# How to resolve GCC conflict on FreeBSD 10



## lujnan (Dec 24, 2013)

My laptop already installed gcc-4.6.4, and when I do `pkg upgrade`, I encounter the following warning:


```
pkg: WARNING: locally installed gcc-4.6.4 conflicts on /usr/local/lib/gcc46/include/c++/javax/swing/text/html/parser/DocumentParser.h with:
        - gcc46-4.6.4_1,1

pkg: WARNING: locally installed gcc-4.6.4 conflicts on /usr/local/lib/gcc46/include/c++/javax/swing/text/html/parser/Element.h with:
        - gcc46-4.6.4_1,1

pkg: WARNING: locally installed gcc-4.6.4 conflicts on /usr/local/lib/gcc46/include/c++/javax/swing/text/html/parser/Entity.h with:
        - gcc46-4.6.4_1,1

pkg: WARNING: locally installed gcc-4.6.4 conflicts on /usr/local/lib/gcc46/include/c++/javax/swing/text/html/parser/Parser.h with:
        - gcc46-4.6.4_1,1

pkg: WARNING: locally installed gcc-4.6.4 conflicts on /usr/local/lib/gcc46/include/c++/javax/swing/text/html/parser/ParserDelegator.h with:
        - gcc46-4.6.4_1,1

pkg: WARNING: locally installed gcc-4.6.4 conflicts on /usr/local/lib/gcc46/include/c++/javax/swing/text/html/parser/TagElement.h with:
        - gcc46-4.6.4_1,1

pkg: WARNING: locally installed gcc-4.6.4 conflicts on /usr/local/lib/gcc46/include/c++/javax/swing/text/rtf/ControlWordToken.h with:
        - gcc46-4.6.4_1,1

pkg: WARNING: locally installed gcc-4.6.4 conflicts on /usr/local/lib/gcc46/include/c++/javax/swing/text/rtf/RTFEditorKit.h with:
        - gcc46-4.6.4_1,1

pkg: WARNING: locally installed gcc-4.6.4 conflicts on /usr/local/lib/gcc46/include/c++/javax/swing/text/rtf/RTFParseException.h with:
        - gcc46-4.6.4_1,1

pkg: WARNING: locally installed gcc-4.6.4 conflicts on /usr/local/lib/gcc46/include/c++/javax/swing/text/rtf/RTFParser.h with:
        - gcc46-4.6.4_1,1

pkg: WARNING: locally installed gcc-4.6.4 conflicts on /usr/local/lib/gcc46/include/c++/javax/swing/text/rtf/RTFScanner.h with:
        - gcc46-4.6.4_1,1

pkg: WARNING: locally installed gcc-4.6.4 conflicts on /usr/local/lib/gcc46/include/c++/javax/swing/text/rtf/TextToken.h with:
        - gcc46-4.6.4_1,1

pkg: WARNING: locally installed gcc-4.6.4 conflicts on /usr/local/lib/gcc46/include/c++/javax/swing/text/rtf/Token.h with:
        - gcc46-4.6.4_1,1

pkg: WARNING: locally installed gcc-4.6.4 conflicts on /usr/local/lib/gcc46/include/c++/javax/swing/tree/AbstractLayoutCache.h with:
```

and upgrade broken. *W*ho can help me? Thanks.


----------



## wblock@ (Dec 24, 2013)

*Re: how to resovle gcc conflict on freebsd 10*

If you install anything from ports, stop using `pkg upgrade`.


----------



## lujnan (Dec 24, 2013)

*Re: how to resovle gcc conflict on freebsd 10*



			
				wblock@ said:
			
		

> If you install anything from ports, stop using `pkg upgrade`.

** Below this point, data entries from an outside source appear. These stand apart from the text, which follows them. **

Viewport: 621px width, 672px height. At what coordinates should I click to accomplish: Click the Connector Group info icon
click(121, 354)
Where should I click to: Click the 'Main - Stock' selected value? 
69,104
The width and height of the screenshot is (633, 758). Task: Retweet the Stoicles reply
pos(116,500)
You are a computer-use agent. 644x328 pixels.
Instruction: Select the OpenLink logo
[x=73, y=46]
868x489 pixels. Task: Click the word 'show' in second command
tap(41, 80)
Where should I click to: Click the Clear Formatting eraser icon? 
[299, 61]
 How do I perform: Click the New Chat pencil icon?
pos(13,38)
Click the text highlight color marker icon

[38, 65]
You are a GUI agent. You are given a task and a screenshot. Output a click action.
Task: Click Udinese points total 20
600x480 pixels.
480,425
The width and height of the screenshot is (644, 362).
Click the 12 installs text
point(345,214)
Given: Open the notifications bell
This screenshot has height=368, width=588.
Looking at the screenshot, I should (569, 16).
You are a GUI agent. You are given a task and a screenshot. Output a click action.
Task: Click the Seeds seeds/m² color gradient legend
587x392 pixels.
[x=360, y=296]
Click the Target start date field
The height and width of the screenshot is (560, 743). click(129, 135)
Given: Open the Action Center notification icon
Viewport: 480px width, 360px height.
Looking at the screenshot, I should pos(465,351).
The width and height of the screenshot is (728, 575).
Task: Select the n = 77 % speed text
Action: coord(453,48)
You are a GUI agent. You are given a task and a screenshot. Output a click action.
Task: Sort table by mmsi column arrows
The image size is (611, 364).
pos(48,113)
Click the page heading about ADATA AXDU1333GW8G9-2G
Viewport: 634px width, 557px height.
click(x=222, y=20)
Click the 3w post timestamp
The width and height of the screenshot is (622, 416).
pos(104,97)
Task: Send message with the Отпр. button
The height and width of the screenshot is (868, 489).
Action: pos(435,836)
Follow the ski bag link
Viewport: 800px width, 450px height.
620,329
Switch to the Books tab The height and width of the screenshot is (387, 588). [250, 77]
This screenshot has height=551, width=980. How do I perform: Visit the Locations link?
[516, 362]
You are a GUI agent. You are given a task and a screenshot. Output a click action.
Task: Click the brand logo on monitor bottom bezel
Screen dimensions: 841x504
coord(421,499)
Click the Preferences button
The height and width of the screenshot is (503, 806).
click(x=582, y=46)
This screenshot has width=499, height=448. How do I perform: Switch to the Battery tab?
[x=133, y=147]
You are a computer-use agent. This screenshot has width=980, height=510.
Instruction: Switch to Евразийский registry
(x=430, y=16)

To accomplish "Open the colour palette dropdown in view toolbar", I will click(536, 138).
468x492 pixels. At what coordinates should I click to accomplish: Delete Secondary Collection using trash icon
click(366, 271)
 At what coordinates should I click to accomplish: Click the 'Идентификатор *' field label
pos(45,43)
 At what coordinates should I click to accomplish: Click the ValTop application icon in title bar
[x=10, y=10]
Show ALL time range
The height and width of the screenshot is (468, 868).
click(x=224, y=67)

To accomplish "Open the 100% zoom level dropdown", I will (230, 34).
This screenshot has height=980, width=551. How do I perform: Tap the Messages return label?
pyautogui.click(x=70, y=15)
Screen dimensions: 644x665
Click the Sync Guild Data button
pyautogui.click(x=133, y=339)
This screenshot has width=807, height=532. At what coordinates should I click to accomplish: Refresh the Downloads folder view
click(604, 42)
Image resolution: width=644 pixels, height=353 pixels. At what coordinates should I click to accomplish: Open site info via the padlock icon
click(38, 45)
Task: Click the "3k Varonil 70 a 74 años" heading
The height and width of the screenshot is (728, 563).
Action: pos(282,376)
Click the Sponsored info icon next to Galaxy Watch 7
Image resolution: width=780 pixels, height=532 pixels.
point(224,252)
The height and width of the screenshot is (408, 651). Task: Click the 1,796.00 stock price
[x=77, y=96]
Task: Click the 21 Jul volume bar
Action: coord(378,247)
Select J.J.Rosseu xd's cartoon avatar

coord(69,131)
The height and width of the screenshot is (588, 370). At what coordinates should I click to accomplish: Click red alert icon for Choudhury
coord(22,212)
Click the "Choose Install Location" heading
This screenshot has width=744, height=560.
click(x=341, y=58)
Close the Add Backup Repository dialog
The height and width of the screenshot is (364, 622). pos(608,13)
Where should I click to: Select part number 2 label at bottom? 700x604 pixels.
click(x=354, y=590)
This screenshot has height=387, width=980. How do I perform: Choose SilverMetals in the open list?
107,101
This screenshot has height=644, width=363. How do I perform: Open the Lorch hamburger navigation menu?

If I need to run `make deinstall` in lang/gcc?
I try to run `pkg delete gcc-4.6.4` and `pkg install gcc46-4.6.4_1,1`
After that, still failed when I run `pkg upgrade`, some packages need gcc-4.6.4 also.


----------



## wblock@ (Dec 24, 2013)

*Re: how to resovle gcc conflict on freebsd 10*

You have installed stuff from ports.  It will disagree with the packages that `pkg upgrade` wants to install.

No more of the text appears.